Silvio looked over at Emilia in disgust. “You’re not seriously going to whine like a woman that this could be some Church miracle crap. If Pro’s body never decomposed, where is the rest of it?”
“He was executed by the government,” Emilia
countered. “The letters that came with the relic say that the finger was amputated and hidden by his mother before he was buried. It got passed on to churches, but never talked about because people were afraid the government would confiscate it.”
“So if this is his finger, that proves he’s a saint?” Silvio asked, his voice larded with skepticism. “You could dig him up and there’d he’d be, bullets and all, still nice and fresh.”
Emilia knew it was a long shot, but she couldn’t deny she wanted the relic to be real. Padre Pro’s finger could be the miracle they needed in order to survive the cartel drugs and violence that had become all too common in Acapulco. It could be her miracle, her sign of forgiveness. “In theory, yes,” she said.
Silvio guffawed. “Tell you what, Cruz. Get the finger tested over at the morgue.
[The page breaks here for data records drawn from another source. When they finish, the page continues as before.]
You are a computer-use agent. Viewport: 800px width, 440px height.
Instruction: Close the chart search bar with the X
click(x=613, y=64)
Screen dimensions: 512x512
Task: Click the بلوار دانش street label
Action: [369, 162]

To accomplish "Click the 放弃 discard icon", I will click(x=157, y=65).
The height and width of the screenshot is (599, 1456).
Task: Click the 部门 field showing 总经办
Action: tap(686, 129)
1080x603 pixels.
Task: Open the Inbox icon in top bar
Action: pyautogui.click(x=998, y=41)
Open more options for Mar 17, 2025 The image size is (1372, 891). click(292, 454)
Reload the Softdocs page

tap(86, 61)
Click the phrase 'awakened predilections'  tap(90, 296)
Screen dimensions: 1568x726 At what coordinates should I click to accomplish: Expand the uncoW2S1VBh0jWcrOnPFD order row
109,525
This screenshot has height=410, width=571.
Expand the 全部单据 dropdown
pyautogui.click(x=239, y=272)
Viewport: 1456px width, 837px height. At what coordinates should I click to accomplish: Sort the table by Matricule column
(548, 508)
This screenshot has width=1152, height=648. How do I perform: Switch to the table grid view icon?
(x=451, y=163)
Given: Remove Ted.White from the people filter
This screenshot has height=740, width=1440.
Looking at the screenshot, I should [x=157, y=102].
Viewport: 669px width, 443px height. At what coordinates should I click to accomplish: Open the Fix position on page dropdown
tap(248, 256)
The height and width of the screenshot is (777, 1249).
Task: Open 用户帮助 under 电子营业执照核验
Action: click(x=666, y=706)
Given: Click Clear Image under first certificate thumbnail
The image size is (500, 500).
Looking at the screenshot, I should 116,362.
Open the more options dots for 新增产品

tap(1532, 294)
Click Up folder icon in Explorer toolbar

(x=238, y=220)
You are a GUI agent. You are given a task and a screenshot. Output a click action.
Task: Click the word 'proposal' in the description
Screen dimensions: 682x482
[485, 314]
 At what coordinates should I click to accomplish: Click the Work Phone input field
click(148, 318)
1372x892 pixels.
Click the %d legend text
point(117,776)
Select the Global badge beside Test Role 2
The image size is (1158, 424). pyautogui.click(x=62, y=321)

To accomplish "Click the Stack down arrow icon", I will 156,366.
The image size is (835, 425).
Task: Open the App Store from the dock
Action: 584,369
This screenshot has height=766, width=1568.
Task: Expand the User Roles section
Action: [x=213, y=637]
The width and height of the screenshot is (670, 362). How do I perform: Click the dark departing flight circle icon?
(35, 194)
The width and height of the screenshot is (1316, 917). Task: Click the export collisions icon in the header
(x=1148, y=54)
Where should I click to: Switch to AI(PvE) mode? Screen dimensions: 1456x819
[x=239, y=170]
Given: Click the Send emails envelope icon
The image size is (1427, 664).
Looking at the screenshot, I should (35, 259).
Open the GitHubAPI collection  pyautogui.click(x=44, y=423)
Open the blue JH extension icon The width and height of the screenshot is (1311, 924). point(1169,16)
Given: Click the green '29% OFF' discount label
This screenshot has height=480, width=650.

If it turns out to be the priest’s I’ll help you dig him up.”
Chapter 3
There was a handsome young man wearing a faultlessly tailored gray suit sitting at Silvio’s desk when the two detectives walked into the squadroom. A cord ran from a pair of hi-tech earphones into the breast pocket of his jacket. The young man’s eyes were closed, his mouth wore a slack smile, and his heels were propped on the desk top dangerously close to Silvio’s favorite coffee mug.
“Who the hell are you?” Silvio thundered. He swatted the polished shoes off the desk, causing the young man to spill out of the chair.
“I’m waiting for Detectives Cruz and Silvio,” the young man said breathlessly, recovering his balance.
“Get your ass the hell away from my desk.” Silvio shoved the chair, sending it careening into the side of a nearby filing cabinet.
The young man removed his headphones, folded them flat and slipped them into the pocket along with the rest of the cord. “I was told that it could be my desk if I wanted it,” he said.
Silvio stepped forward until the young man was pinned and their noses nearly touched. “What the fuck did you say?”